Perplexity is attracting more investor cash even as its rivals step up their efforts to better compete against it. Last week, OpenAI unveiled a new search feature with ChatGPT, its viral chatbot, while Google Search and Microsoft Corp.’s Bing search engine have also added AI capabilities. In the case of ChatGPT’s search feature, it provides up-to-the-minute sports scores, stock prices, news headlines, weather and more, powered by its real-time internet search capabilities and partnerships that its parent company has forged with various publishers and data providers.
Despite the competition, Perplexity has done fairly well itself, with its search app downloaded more than 2 million times to date. In August, it said it handles about 230 million search queries each month. Last month, the Journal said its annualized revenue stands at about $50 million.
Like Google, Perplexity’s AI engine searches the web for the most up-to-date information, but rather than produce a list of links, it will respond to users’ queries in a manner that’s more akin to ChatGPT.
The startup’s tools are free to use, but it makes money from selling premium subscriptions that come with more advanced features. Besides targeting consumers, it has also launched an enterprise-grade version of its search engine for businesses. That version can also search a company’s internal files to answer business-related questions.
The company also has plans to integrate advertising with its platform, but it has not yet done so.
Perplexity has also attracted a fair share of controversy amid its rise, with a number of media outlets complaining that its search engine basically plagiarizes their content when it produces its answers. In September, the New York Times reportedly sent Perplexity a cease and desist letter, asking it to stop crawling its web pages and using its content to generate answers. The Times accuses Perplexity of simply scraping its web articles, but the startup denies this.
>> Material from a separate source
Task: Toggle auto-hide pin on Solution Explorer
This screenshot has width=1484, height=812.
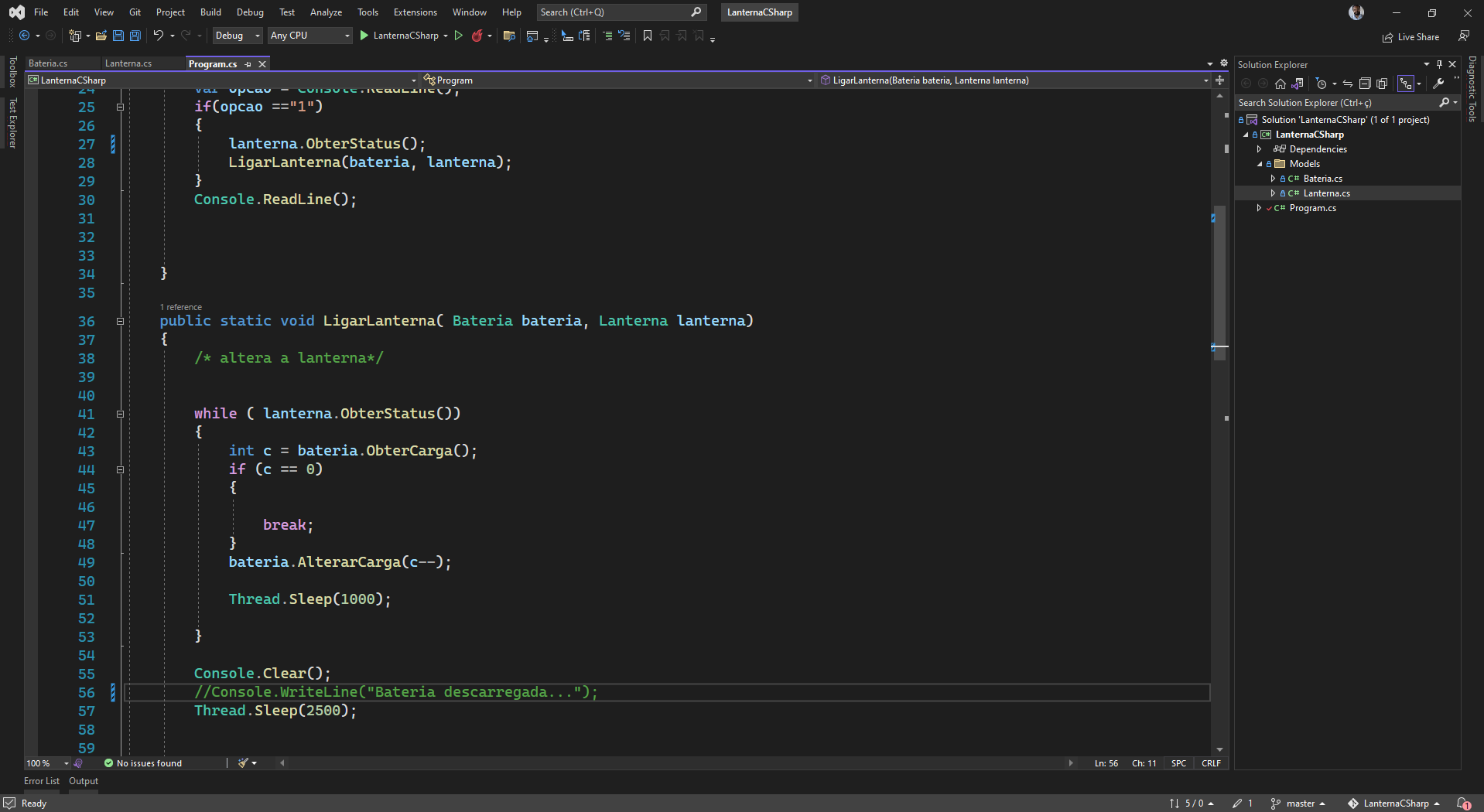Action: pyautogui.click(x=1438, y=64)

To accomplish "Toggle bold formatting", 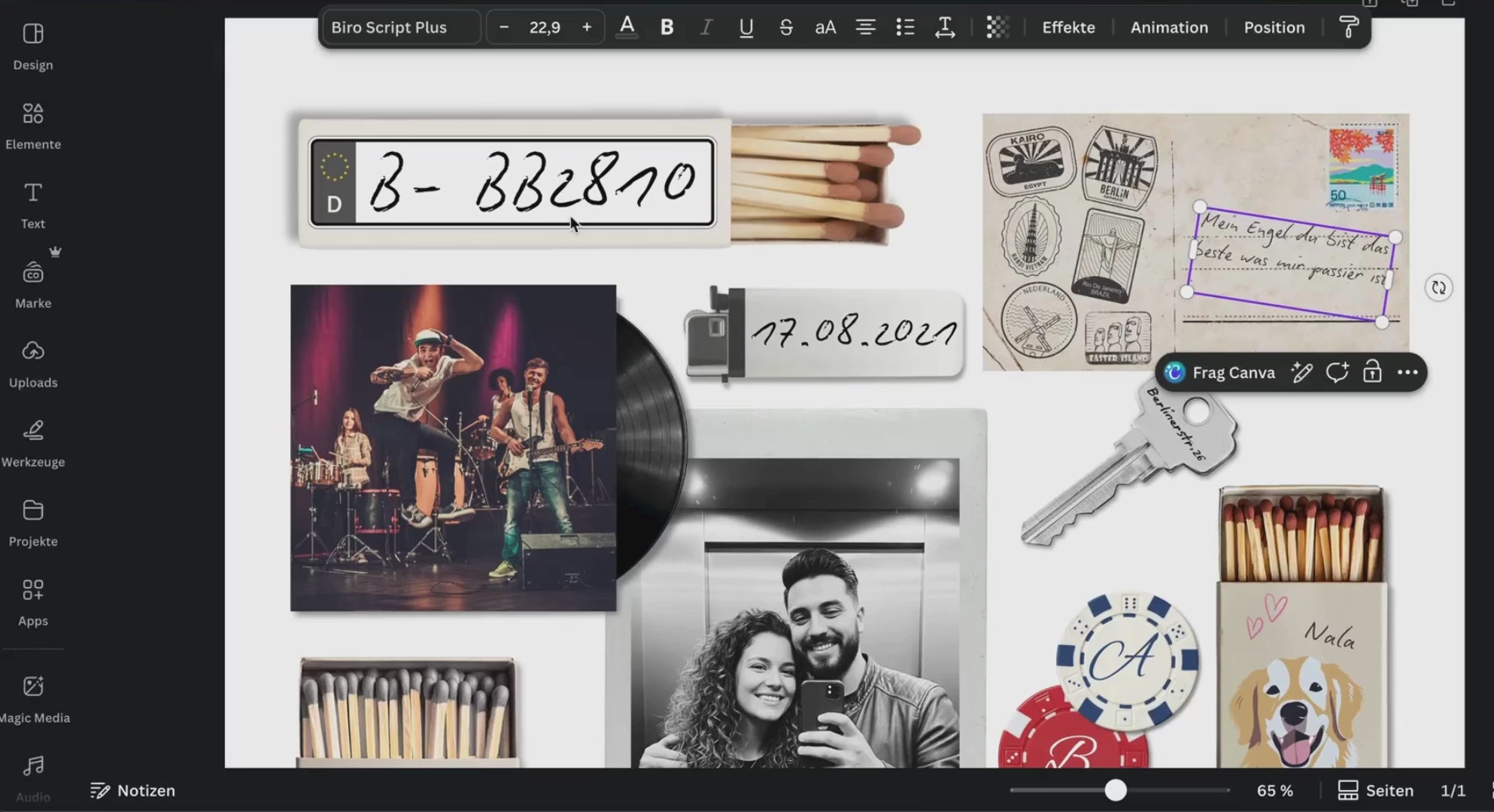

Other websites, such as Forbes and Wired.com, have also accused Perplexity of plagiarism, and the Journal’s parent company Dow Jones has gone further, suing the company over its practices.
Responding to this controversy, Perplexity has held out an olive branch in the shape of a revenue-sharing model for publishers. It’s inviting media companies to sign up to the program, and anytime it generates ad revenue from a response that cites one of their articles, it will share a percentage of that money with them.
The initiative appears to have satisfied quite a few publishers, with the likes of Fortune, Time, Entrepreneur, The Texas Tribune, Der Spiegel and WordPress all signing up to the program.
For publishers, it could be pretty lucrative. In a July interview with CNBC, Perplexity Chief Business Officer Dmitry Shevelenko said that if one of its answers cites three different articles from the same publisher, that partner would earn “triple the revenue share” than if just one link was used.